II
From the point of view of the war correspondent, the campaign, at least on the Servian side, fairly bristled with adventure and with opportunities for enterprise. There were few days on which a man, keen for that species of pleasure, could not, somehow or other, find a fight in which to enjoy himself. If he stood well with the military authorities—and the easiest way to do this was to manifest a serene indifference to the possible consequences of hostile fire—he was impeded by no restrictions in regard to his outgoings and incomings. He would be told of an impending fight in time to be present at it; and, fighting or no fighting, he was always welcome to what fare might be the portion of a staff that certainly did not hanker after luxuries. If he were content to rough it cheerily, and was always ready to “show a good front” with the first line of an attack, and the rear of a retreat (which latter was occasionally extremely hurried), he was treated en bon camarade by every one, from the general to the subaltern. When Tchernaieff himself was eating that curious composition known as paprikash, and drinking the dreadful plum brandy which its makers call zlibovitz, the correspondent could live without beef-steaks, nor count it a grievance that there was no champagne to be had.
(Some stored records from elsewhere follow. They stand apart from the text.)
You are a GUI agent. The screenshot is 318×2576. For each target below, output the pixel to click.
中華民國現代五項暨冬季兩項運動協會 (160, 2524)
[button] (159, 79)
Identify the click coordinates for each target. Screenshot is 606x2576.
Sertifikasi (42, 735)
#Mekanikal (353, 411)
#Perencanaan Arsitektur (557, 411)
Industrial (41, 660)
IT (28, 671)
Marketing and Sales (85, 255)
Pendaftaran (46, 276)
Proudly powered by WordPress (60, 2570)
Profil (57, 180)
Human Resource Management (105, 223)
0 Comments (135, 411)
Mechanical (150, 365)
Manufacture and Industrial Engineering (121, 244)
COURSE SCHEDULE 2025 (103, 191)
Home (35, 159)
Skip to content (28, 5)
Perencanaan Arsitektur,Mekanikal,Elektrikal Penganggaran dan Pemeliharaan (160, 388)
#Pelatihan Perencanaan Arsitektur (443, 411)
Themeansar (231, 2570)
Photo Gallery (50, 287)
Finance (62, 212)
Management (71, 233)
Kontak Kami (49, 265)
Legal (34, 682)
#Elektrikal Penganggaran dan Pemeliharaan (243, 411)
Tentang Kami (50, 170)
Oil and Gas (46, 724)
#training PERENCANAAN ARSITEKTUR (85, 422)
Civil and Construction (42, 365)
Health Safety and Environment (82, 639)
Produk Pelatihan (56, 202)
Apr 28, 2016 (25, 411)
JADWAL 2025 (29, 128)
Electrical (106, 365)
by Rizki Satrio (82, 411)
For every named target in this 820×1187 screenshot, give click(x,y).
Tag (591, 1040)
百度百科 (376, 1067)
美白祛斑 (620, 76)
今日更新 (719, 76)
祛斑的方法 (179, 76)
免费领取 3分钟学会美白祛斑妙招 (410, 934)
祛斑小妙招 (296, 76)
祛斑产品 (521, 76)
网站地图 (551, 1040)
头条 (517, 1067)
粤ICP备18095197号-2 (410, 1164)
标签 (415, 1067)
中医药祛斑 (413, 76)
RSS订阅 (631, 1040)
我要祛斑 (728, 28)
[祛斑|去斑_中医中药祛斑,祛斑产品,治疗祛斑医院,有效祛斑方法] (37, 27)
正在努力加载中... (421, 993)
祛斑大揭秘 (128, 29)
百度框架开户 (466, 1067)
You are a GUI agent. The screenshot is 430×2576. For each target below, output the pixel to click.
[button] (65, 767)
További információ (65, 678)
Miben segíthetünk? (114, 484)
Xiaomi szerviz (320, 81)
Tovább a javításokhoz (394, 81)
The easiest way into Servia for an invading force was down the valley of the Morava, a fine river, which, flowing close to the Turkish camp at Nisch, entered the principality a few miles south-east of the town of Alexinatz. Athwart its valley, some seventeen miles lower down than Alexinatz, stretched the lines of the entrenched camp at Deligrad, where, according to the original Servian plan, the great stand against the invading Turk was to be made. But as that person manifested little activity, and in fact, so far from invading, himself submitted to be invaded, time had served to devise and execute an advanced defensive line in front of Alexinatz. The position had the radical fault that it could be turned with ease, when there would ensue the danger that its defenders might be cut off from a retreat on Deligrad; but it had natural features of great strength against an enemy who might prefer a direct assault to a turning movement. South and east a great upland formed a continuous curtain to the quaint little town. Round the western bluff of this height flowed the gentle Morava, on the other side of which stretched a wide fertile valley, partly wooded, partly cultivated. It was this valley, prolonged as it was both to the north and south, that constituted the weakness of the Alexinatz position; nor was the hasty line of entrenchments drawn athwart it, or the earth-work covering the bridge of boats across the Morava, any adequate counterbalance to this weakness. As for the upland curtain, by the beginning of August that naturally strong position had been artificially strengthened by a continuous defensive line, studded by near a score of redoubts armed with twenty-four and twelve-pounders, emplacements intervening for the guns of the field artillery batteries. General Tchernaieff was himself in command, with some 13,000 Servian militia of the first levy, and a considerable number of Russian volunteers, both officers and men.